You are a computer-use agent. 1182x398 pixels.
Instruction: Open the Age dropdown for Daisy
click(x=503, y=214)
* * *
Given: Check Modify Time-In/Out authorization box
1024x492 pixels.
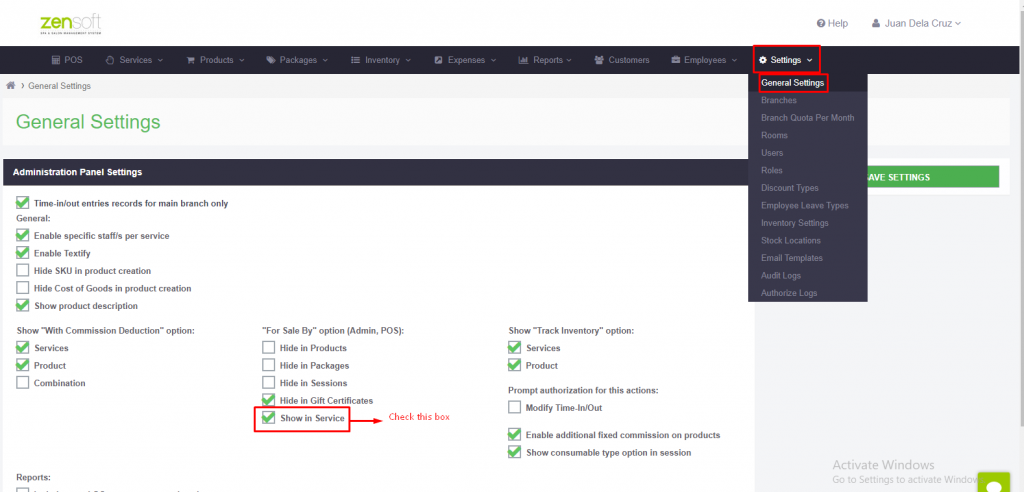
==
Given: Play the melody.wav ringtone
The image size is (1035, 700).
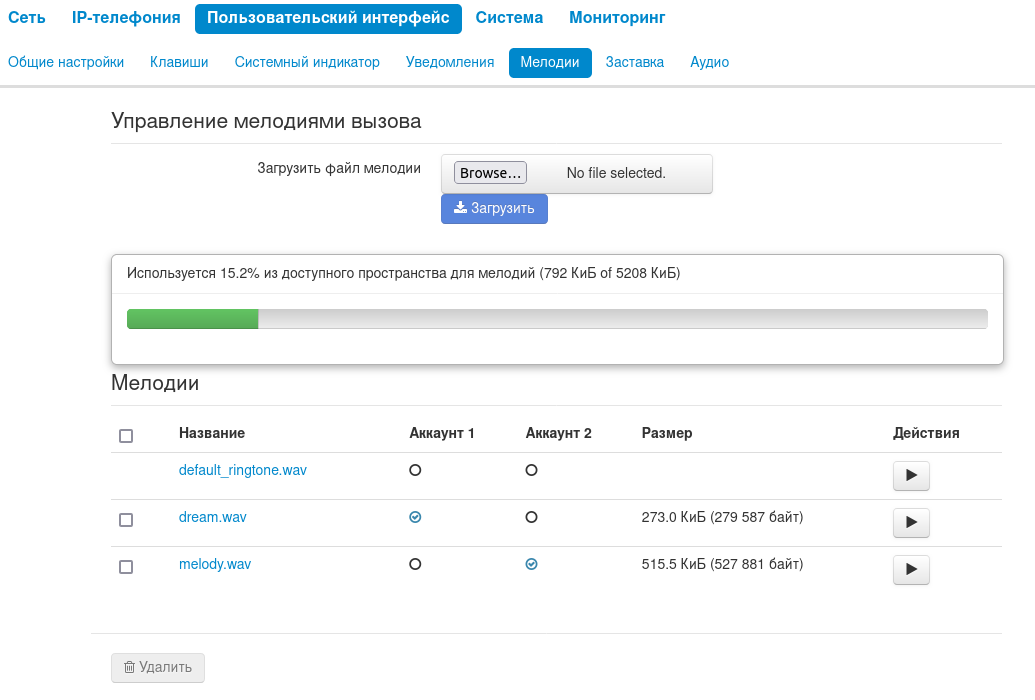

— PROBLEM DETAILS —
Pull out every line of the material above that contains the string "Given". Case counts.

— SOLUTION —
Given: Check Modify Time-In/Out authorization box
Given: Play the melody.wav ringtone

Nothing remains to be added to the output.